Rohan once shared a metaphor about parking in perpendicular spots.
He described the difference between parking in angled spots and perpendicular spots. The angled spots make it easy to simply drive into them if one arrives from the adequate direction. The perpendicular spots usually require some maneuvering. I’ve come to find that so easy that I rarely think about it. But, after driving through some snow I was reminded of it when I tried to park. I immediately realized that I had to park without the assistance of the park distance control. It was fun to notice my raised attention and to find myself using my experience from back in the days when this was the norm.
Reflecting on the metaphor I wondered how natural it has become to have assistance for almost everything. And I also wondered how this connects with what we want.
When asking someone what he wants, it is easy to expect an answer.
However, that answer might not be as accessible as that.

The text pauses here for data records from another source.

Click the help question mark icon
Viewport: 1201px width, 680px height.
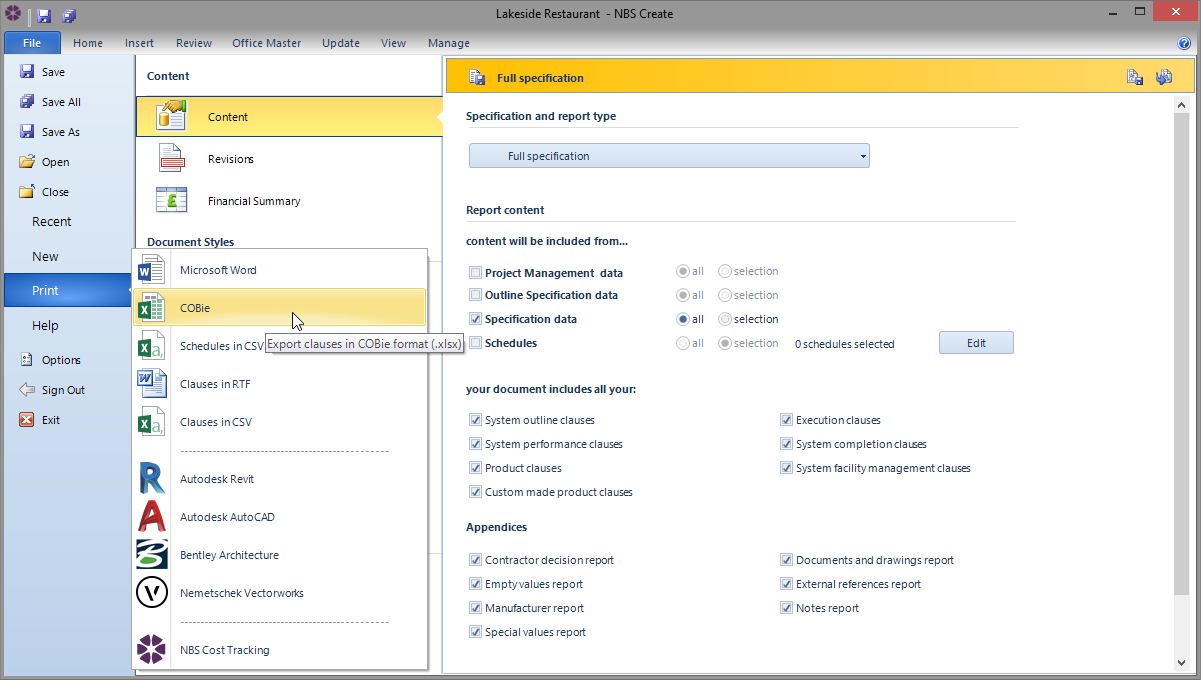click(1184, 43)
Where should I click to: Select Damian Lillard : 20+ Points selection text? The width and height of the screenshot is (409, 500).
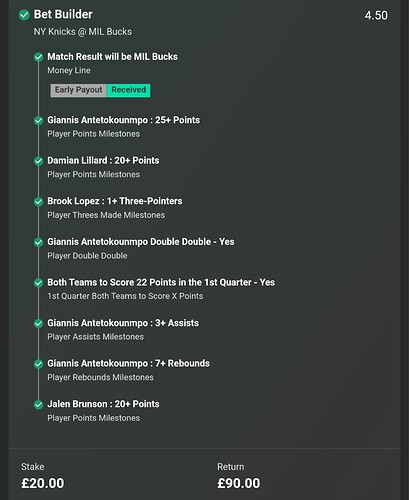click(103, 161)
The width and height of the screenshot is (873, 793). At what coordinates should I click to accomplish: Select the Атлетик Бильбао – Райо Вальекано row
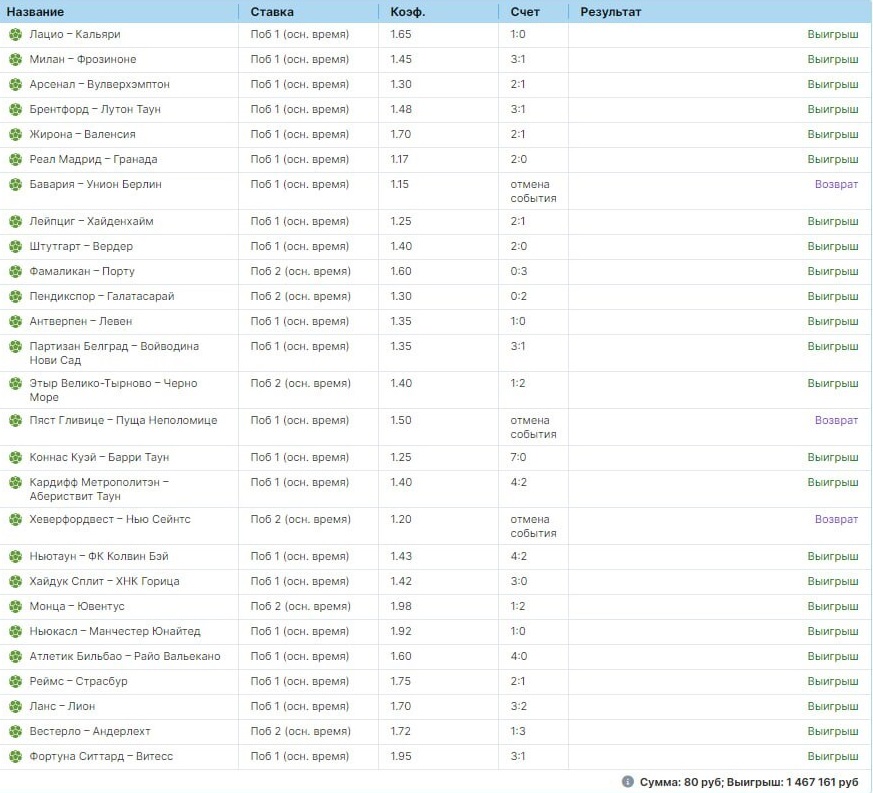(436, 657)
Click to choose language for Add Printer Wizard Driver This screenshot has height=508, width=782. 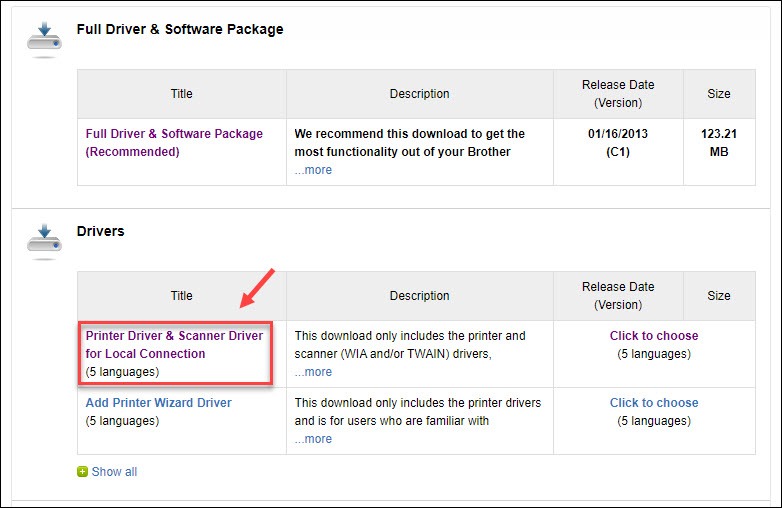654,403
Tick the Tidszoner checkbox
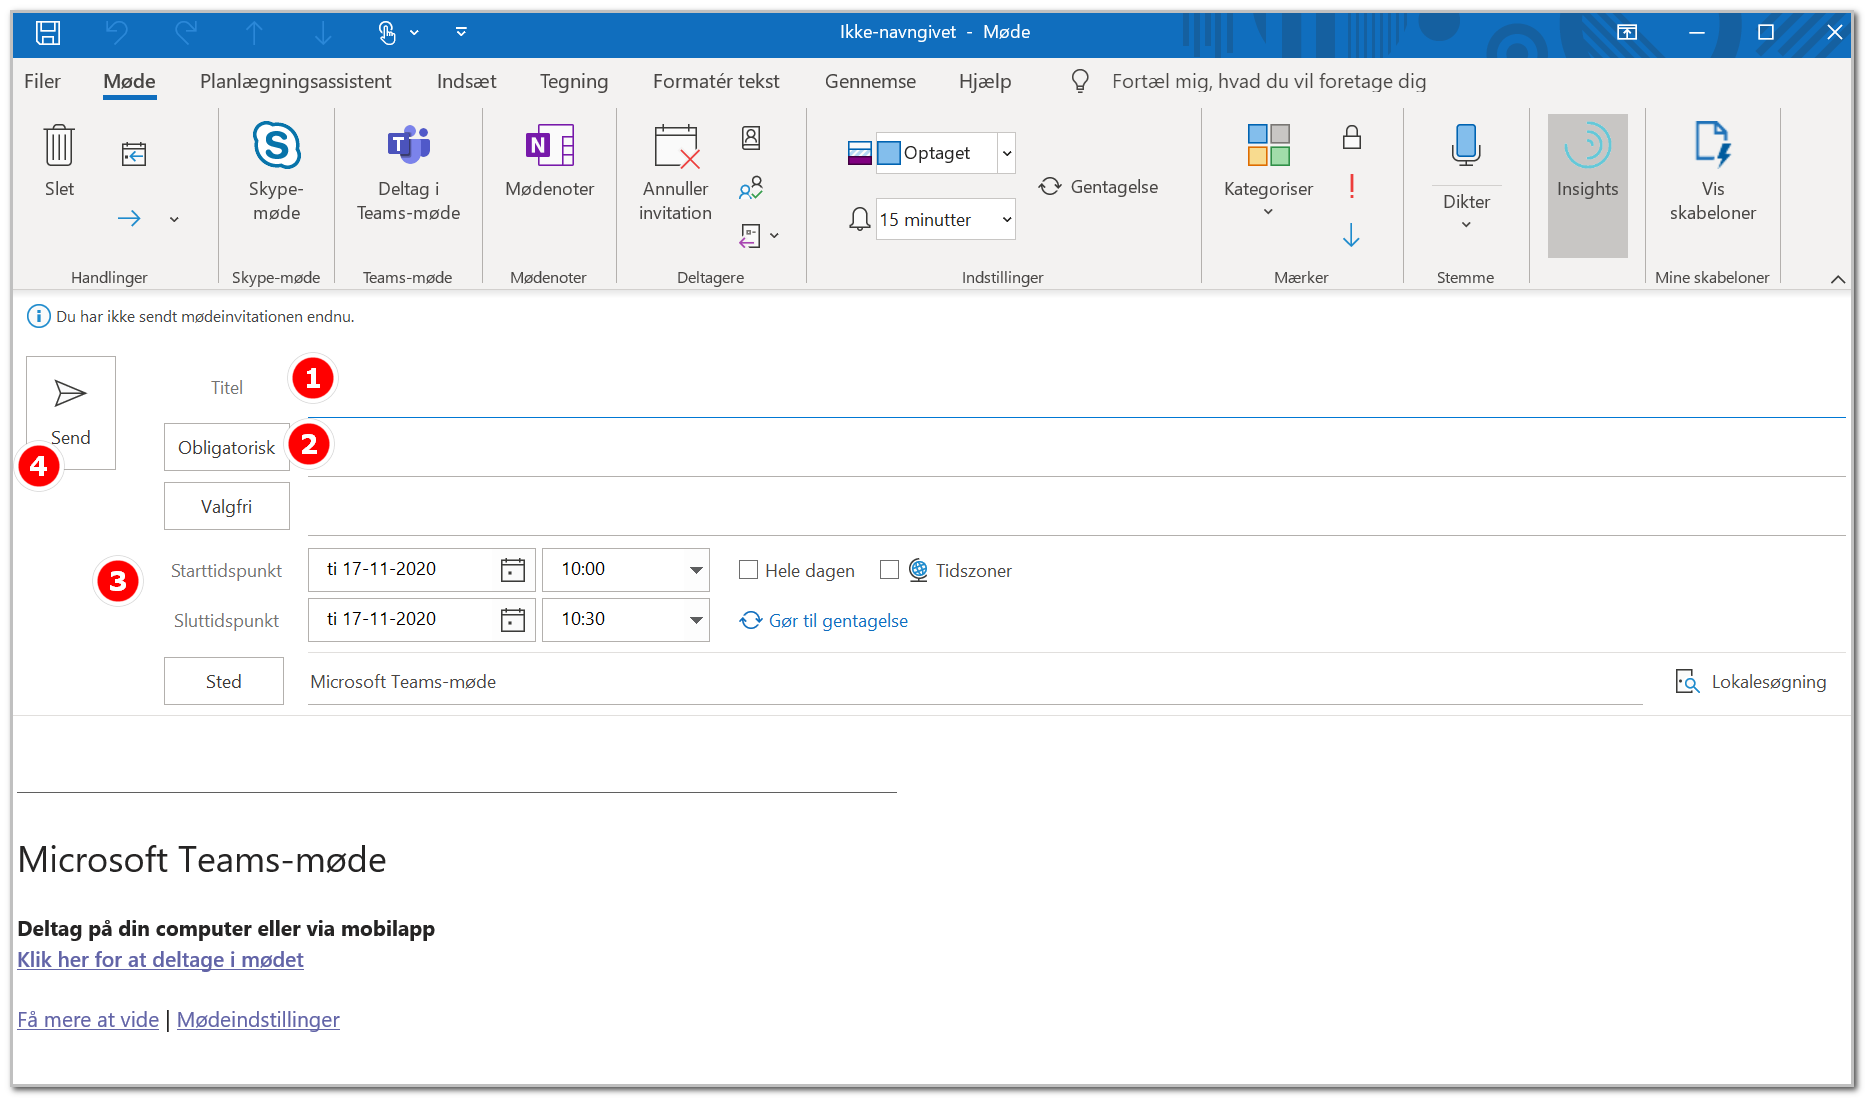Viewport: 1865px width, 1098px height. click(889, 570)
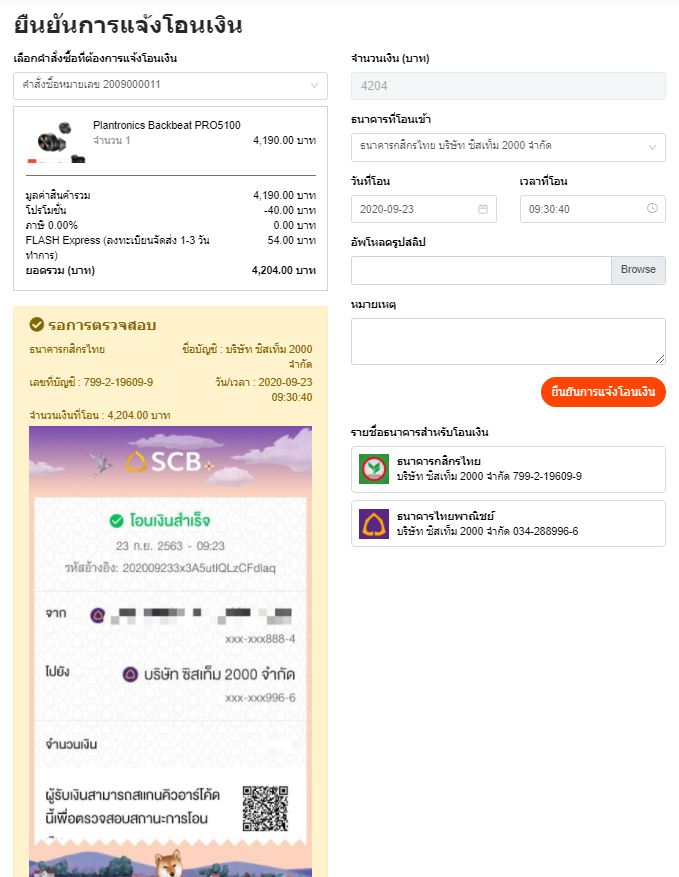Click the Kasikorn Bank green logo icon

[x=374, y=469]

It depends on the context.
Imagine someone stepping into a bakery. It’s normal to assume that the person knows what he wants. But what would happen if he never stepped into that bakery? It might be more or less unchartered territory for him. Consequently, he needs to find his orientation to make his choice. It can happen through a dialogue. And he can simply point at one bread and hope that he will like it.
The vendor has the same options. He can suggest taking the bread that’s on offer or he can step into a dialogue to learn what the customer prefers or to explain the differences in the breads on offer.
Getting to the point sometimes needs a bit more care, a pause to assess the situation, and some additional moves until the “point” is found and until the car is parked.
What is true for buying bread and parking a car is also true for many situations linked to getting what one wants. It is much less a question of either receiving it or not than a question of understanding how what one wants is accessible in the given situation, but also what of it.